The expected output is a verbatim reprint of the lines from the beginning of the data that follows through the line that contains "The width and height of the screenshot is (573, 563).".

BEGIN GIVEN RECORDS

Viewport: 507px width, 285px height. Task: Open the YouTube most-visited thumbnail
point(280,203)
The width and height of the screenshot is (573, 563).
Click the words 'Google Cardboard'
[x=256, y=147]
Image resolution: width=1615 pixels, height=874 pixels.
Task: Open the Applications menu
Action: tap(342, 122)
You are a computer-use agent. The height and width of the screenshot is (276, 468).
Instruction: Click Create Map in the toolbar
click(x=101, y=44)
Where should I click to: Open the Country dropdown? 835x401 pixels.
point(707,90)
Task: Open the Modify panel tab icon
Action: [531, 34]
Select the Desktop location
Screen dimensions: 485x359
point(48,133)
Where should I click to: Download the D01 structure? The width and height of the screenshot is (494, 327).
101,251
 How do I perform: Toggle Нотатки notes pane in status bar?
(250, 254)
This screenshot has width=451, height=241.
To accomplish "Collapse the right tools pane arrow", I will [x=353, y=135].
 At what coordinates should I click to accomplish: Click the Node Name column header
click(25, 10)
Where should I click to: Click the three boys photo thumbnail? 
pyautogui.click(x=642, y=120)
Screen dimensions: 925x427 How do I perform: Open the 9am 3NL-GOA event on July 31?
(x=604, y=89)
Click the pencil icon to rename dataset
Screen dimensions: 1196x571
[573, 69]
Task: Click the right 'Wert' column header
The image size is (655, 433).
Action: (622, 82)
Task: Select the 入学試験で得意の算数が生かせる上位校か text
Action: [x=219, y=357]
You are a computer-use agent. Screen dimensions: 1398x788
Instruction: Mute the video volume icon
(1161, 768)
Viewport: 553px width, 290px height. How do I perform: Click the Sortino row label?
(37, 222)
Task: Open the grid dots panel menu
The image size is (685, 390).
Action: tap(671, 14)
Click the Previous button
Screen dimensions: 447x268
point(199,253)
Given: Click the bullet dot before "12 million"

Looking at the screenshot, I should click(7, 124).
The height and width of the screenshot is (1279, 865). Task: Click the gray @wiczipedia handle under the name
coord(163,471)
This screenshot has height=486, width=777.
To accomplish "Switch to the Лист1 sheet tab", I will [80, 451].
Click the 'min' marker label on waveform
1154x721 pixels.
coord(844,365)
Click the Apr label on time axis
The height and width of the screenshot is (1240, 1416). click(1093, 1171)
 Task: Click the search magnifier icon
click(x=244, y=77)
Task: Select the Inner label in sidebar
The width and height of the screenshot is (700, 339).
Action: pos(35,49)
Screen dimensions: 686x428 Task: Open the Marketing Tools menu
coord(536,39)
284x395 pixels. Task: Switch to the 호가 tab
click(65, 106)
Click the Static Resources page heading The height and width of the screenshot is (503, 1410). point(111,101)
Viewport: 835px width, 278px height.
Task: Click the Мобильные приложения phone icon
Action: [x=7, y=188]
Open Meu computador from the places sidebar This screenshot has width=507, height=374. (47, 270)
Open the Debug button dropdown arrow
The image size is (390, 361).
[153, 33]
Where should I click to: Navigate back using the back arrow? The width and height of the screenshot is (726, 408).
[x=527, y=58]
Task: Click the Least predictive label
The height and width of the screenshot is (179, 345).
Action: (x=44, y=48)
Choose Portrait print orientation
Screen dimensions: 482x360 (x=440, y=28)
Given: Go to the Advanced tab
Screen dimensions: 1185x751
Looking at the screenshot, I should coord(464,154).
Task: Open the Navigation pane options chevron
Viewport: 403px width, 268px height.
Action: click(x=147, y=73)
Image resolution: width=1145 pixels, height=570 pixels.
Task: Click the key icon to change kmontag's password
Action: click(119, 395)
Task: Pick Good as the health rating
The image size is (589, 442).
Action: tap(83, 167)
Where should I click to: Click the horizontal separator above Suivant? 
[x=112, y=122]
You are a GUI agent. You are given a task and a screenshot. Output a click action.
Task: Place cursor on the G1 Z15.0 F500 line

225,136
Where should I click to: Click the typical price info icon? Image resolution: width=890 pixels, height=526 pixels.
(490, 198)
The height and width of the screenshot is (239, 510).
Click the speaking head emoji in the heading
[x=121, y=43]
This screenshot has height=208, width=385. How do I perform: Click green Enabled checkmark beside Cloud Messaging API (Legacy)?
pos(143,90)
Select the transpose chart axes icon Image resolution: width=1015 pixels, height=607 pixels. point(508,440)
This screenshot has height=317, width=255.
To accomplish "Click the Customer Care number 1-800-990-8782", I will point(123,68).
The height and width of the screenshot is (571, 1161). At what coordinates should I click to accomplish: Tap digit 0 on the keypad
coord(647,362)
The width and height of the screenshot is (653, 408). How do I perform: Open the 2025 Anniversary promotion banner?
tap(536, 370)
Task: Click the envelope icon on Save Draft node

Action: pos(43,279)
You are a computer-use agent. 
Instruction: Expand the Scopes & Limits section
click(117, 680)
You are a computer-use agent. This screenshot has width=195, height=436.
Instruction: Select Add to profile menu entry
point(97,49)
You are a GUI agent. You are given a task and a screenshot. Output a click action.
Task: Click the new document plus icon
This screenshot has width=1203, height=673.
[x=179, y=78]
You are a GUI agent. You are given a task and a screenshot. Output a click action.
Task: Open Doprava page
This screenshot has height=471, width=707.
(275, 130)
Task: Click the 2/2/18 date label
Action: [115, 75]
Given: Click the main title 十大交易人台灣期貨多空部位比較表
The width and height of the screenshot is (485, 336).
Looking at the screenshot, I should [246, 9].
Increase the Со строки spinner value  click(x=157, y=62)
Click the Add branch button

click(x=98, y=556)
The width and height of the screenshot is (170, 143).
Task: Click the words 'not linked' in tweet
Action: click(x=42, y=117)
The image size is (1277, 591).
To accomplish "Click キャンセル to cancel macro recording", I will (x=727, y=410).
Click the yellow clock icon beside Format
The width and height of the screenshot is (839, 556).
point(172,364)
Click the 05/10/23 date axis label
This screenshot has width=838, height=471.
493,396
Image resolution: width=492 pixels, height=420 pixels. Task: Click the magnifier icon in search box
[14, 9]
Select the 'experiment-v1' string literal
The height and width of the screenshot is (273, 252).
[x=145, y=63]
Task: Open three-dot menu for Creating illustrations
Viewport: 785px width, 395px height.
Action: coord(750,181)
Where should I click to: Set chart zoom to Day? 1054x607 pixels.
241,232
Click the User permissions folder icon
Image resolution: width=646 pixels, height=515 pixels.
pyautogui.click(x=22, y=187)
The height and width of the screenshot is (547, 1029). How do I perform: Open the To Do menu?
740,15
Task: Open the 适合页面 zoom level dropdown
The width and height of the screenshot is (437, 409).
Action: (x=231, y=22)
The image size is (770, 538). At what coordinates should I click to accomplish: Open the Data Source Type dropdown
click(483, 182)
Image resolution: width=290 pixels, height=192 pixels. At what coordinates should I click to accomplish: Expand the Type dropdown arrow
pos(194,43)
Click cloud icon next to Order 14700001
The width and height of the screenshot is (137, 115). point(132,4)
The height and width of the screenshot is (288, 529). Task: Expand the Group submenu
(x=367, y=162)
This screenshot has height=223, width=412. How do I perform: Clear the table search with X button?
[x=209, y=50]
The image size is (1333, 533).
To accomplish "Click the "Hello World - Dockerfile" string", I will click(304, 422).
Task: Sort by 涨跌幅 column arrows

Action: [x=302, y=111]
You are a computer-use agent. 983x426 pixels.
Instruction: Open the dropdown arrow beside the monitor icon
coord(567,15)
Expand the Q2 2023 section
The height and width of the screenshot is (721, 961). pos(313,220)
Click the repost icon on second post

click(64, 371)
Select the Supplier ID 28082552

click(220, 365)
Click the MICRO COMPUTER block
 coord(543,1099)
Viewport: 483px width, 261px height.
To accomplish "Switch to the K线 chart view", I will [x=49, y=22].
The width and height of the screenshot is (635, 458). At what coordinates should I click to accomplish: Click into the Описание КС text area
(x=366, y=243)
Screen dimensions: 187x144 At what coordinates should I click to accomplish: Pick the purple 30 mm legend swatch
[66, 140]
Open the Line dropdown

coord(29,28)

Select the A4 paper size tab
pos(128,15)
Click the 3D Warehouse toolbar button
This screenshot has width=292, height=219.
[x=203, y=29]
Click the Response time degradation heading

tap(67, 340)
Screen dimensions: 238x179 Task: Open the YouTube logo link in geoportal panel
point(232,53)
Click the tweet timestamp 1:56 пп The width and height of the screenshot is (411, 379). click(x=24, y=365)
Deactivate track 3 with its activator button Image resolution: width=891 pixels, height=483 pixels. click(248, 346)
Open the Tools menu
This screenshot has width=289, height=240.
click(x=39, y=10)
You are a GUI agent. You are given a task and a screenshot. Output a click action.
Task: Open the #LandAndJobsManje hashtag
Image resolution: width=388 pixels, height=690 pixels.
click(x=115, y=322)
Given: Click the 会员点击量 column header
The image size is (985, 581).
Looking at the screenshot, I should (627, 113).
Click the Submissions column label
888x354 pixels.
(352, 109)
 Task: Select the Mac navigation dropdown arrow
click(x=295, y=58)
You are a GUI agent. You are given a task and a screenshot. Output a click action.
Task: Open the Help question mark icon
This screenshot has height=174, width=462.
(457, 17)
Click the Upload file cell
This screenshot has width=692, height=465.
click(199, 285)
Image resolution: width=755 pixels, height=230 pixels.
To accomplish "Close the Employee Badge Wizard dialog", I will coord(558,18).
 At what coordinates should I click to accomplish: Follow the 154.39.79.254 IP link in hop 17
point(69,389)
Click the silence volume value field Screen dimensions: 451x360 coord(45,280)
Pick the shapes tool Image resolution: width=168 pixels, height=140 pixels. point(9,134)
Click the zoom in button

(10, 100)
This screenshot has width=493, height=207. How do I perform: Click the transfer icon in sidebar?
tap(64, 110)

END GIVEN RECORDS

■ **ANSWER**
Viewport: 507px width, 285px height. Task: Open the YouTube most-visited thumbnail
point(280,203)
The width and height of the screenshot is (573, 563).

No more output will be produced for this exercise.